### What the task requires
Copy the lines of the material below word for word, omitting the pictures.

### Working data
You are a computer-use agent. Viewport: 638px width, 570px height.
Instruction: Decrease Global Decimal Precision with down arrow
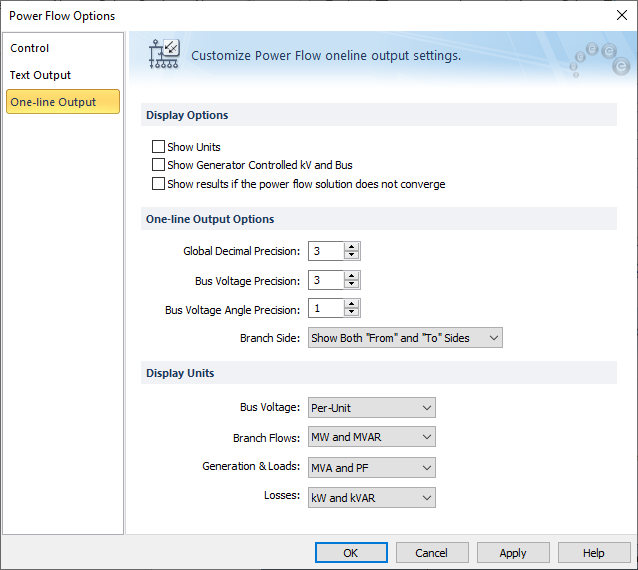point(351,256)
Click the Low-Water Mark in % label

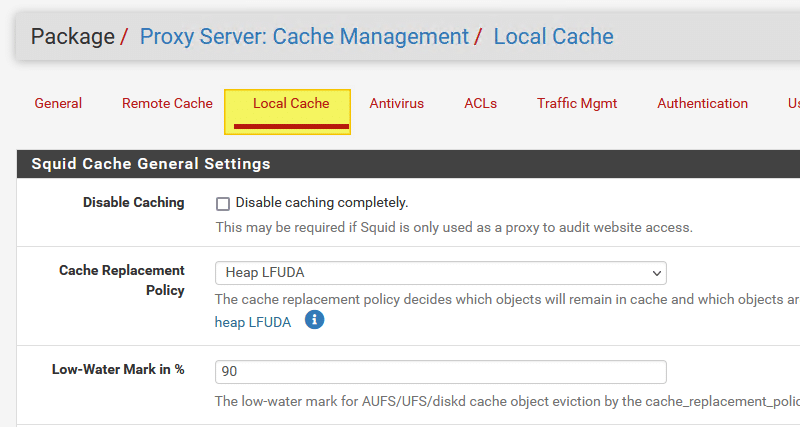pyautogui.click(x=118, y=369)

### Correct response
You are a computer-use agent. Viewport: 638px width, 570px height.
Instruction: Decrease Global Decimal Precision with down arrow
point(351,256)
Click the Low-Water Mark in % label

pyautogui.click(x=118, y=369)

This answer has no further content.